Disorder broke out as they started arguing about roles as the current captain tried and reign them in telling them they had prisoners to take back and make their slaves. Eventually the council of pirates convened that the kid with the chatot should be captain because he captains always have a pet and the other kid didn't. They quickly swapped out hats and the new kid stepped in as he taunted the deposed captain. "Don't worry Cah-meel," he said mockinly, "You can be our swabbie."

"Hey Camille is a manly name! It comes from a great great pokeknight!" He said greatly annoyed.

The new captain ignored Camille and said to his hostages, "Already, I'm the new captain here! Do anything funny and you'll get it!" He made an exaggerated throat slitting motion to both the hostages and the pirate crew.

The chatot helpfully elaborated by shouting, "CHOP THEIR BODIES INTO SHARPEDO FOOD!" As it began making all sorts of noise and started rocking its head spastically.

"Well this has been a waste of time..." The young man thought to himself. Shimmer Town was pretty, with the lake looking quite nice under certain times of the day. Also it was a good source of free food. Still, what he was here for was a bit more than simple sightseeing. It had seemed he had arrived too late for that which he was here for.

This town as nice looking at it was, had lost its color as it got ground away by the rigors of war. It was calm, but a dying calm like that of a suffocating flame. The ruin was setting in and things looked grim. Those weirdo cultists are running rampant and cramping his style. He was curious as to why they were allowed to flourish given they are bad news, but it's not going to concern unless they do something at him.
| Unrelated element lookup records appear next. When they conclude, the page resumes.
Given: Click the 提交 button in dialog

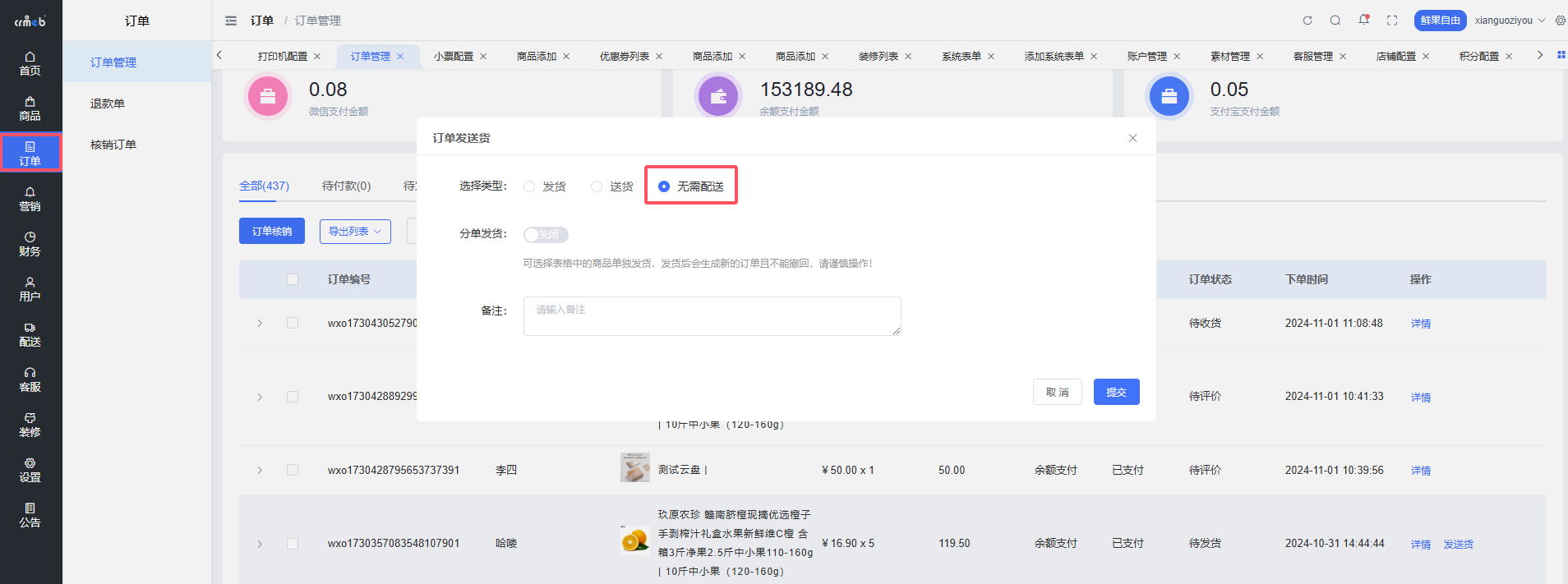Looking at the screenshot, I should (x=1116, y=392).
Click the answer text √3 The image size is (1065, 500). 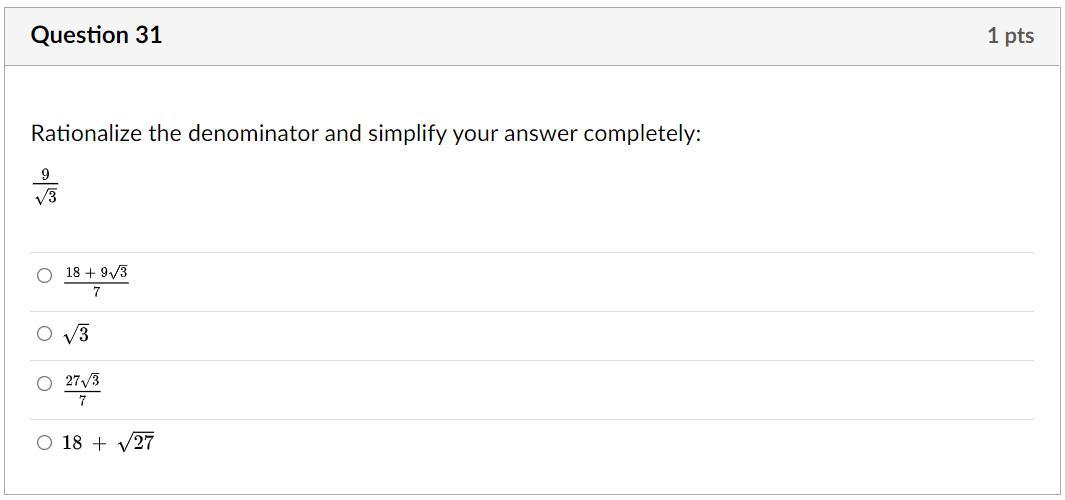(x=76, y=335)
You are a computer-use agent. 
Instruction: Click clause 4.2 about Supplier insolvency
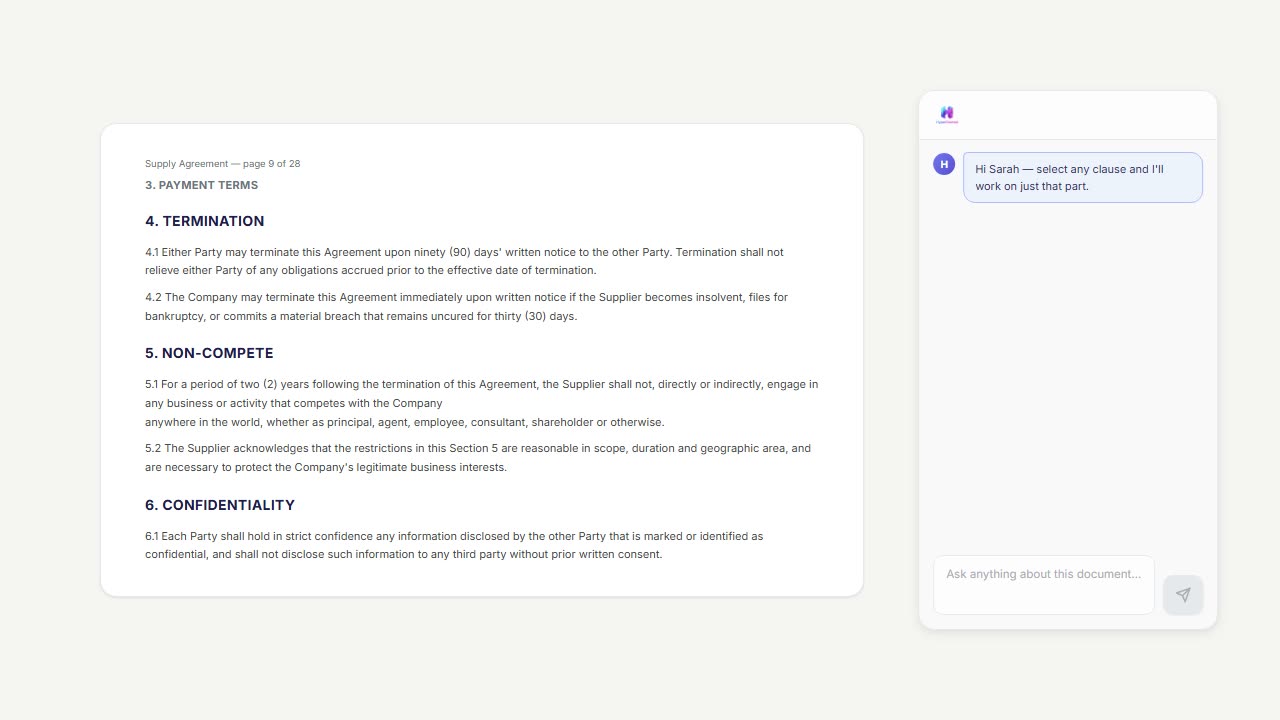466,306
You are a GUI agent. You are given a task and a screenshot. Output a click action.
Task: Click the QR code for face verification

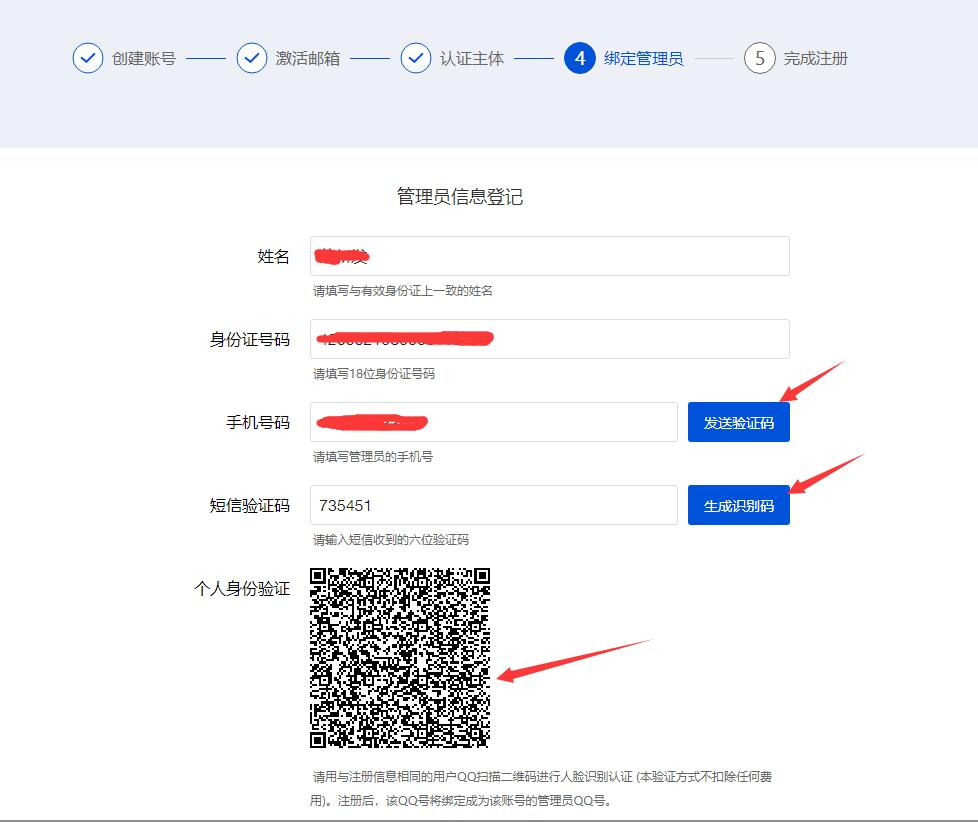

He got up from the patch of wildernesses and made way into town.

"HEY COME BACK AND PAY IN FULL! YOU-YOU DIRTY ROTTEN BASTARD!" A man's voice rang in the distance. It was already too late as he was off running into and alley way and vaulting effortlessly over any obstacles. He smiled mischeviousy as he made off with the bun. He knew times were rough but such prices were robbery, especially for such a mediocre bun compared to back home. He could get something better for cheaper, and for that price some extra food.

He made his way to the inn that he saw up ahead. It would do for what he'd do next. Although the situation was a bit bad and made stealing a bit unsavory and useless, parting the foolish of their money was something he had no qualms with. Unfortunately such plans were temporarily put on hold. For the moment he entered he saw a brawl in progress. This would not do. He strolled into the men ready to kick this guy's ass and said, "Hey if you're gonna kill each other at least have the decency to do it outside."